全体の人口動態は当然なんですけど、何が原因で、この2極化が起きてしまっているんだろうと、思いますか?」
田代氏「『インフレーションを歓迎する』と言ってずっとやってきたわけですよ。年率2%、消費者物価をめざすと。でも、一方で金利を強く低く抑えたいと。これは矛盾しているわけですよね。
それを何とかやってきたんですけど、ここに至って、その必然的な帰結として、すごい歴史的円安が起きていると。
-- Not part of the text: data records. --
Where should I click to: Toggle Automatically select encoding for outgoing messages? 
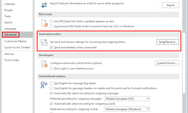pos(51,93)
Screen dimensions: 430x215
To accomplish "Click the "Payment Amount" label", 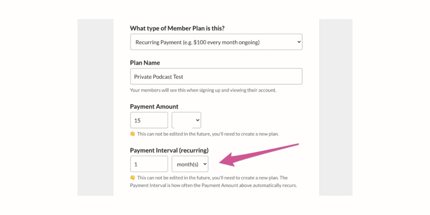I will pyautogui.click(x=154, y=107).
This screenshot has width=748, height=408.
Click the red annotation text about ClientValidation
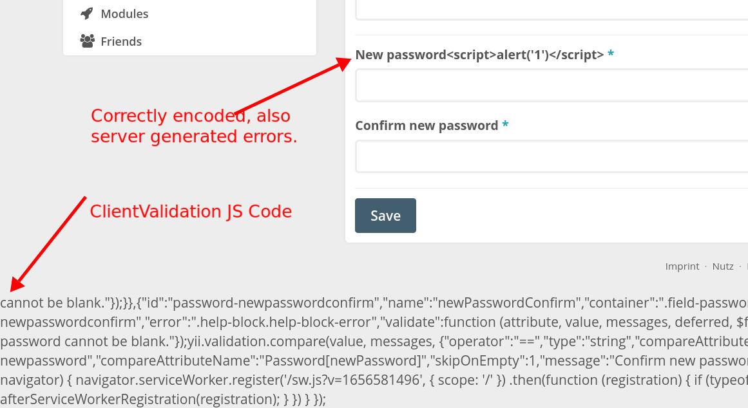[191, 211]
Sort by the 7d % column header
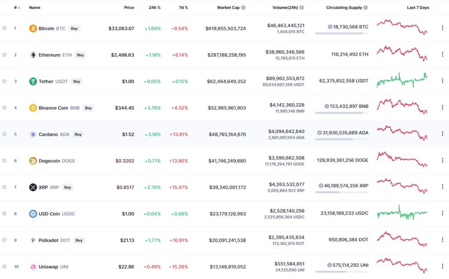This screenshot has width=449, height=279. click(183, 8)
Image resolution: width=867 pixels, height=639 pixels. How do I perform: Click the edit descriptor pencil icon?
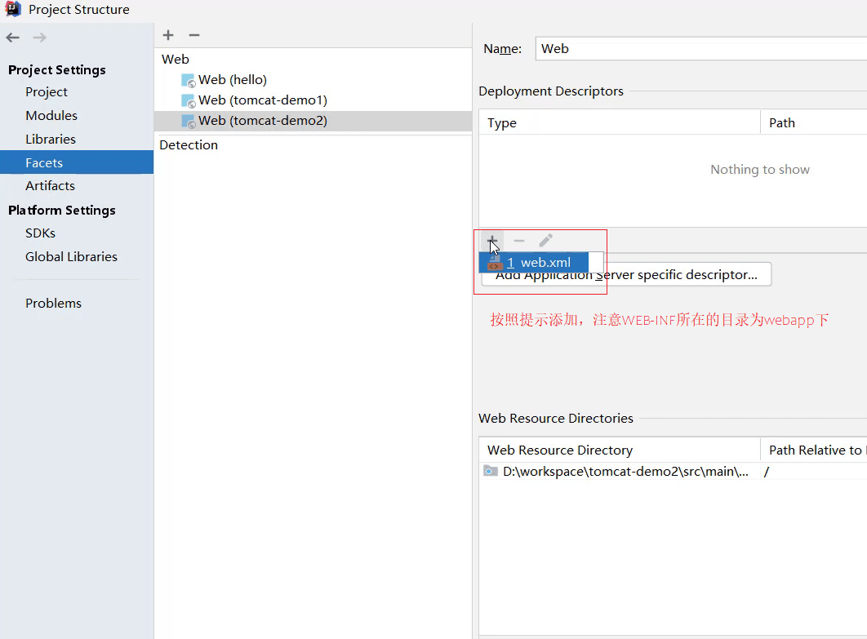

それでインフレーションが、その待望していた2%をはるかに超える水準で推移するようになってきたという事態ですよね。
だけど、そう金利を上げられない状況なので、結局打つ手はないので、時々不意をつくようにして行う『為替介入』以外に、もう、打つ手がなくなったということですよね」
岩上「あれ(介入)は、決め手ではないんですね」
田代氏「猫だましみたいなもの」
田代氏は、政府・日銀は、米国のマーケットが閉じているタイミングを狙って、介入をするから、それは確実に円高に動くが、一時的なものでしかないし、日本政府が「ドル売り円買い」をやるんだったら、(投機筋は)「どんどん円を売っちゃえばいい」と思うようになる、そうすれば、あっという間に「1ドル170円とか180円」まで行くのではないか、と警鐘を鳴らした。
田代氏は、1992年に、ジョージ・ソロスが音頭をとって、ニューヨークのヘッジファンドを総動員してが、英ポンドに売り浴びせて、ポンドを屈服させて、ポンドが大暴落したように、今度は日本円がターゲットになっても不思議はない状況だと述べた。
インタビューではこの後、一見好調に見える米国経済の盲点、シカゴなどの大都市でさえ、建設需要が急減し、インフラ設備の維持管理すらうまくいっていない事態であること、円安は「1ドル=170円」で下げ止まるのかという問題、19世紀の指標をいまだにそのまま使っている「日経平均株価」の欺瞞性、植田総裁率いる日銀による17年ぶりの「マイナス金利」解除、黒田前総裁の金融緩和の害悪、都心の不動産価格の高騰が賃貸価格を押し上げている問題、神宮外苑の開発問題などに及んだ。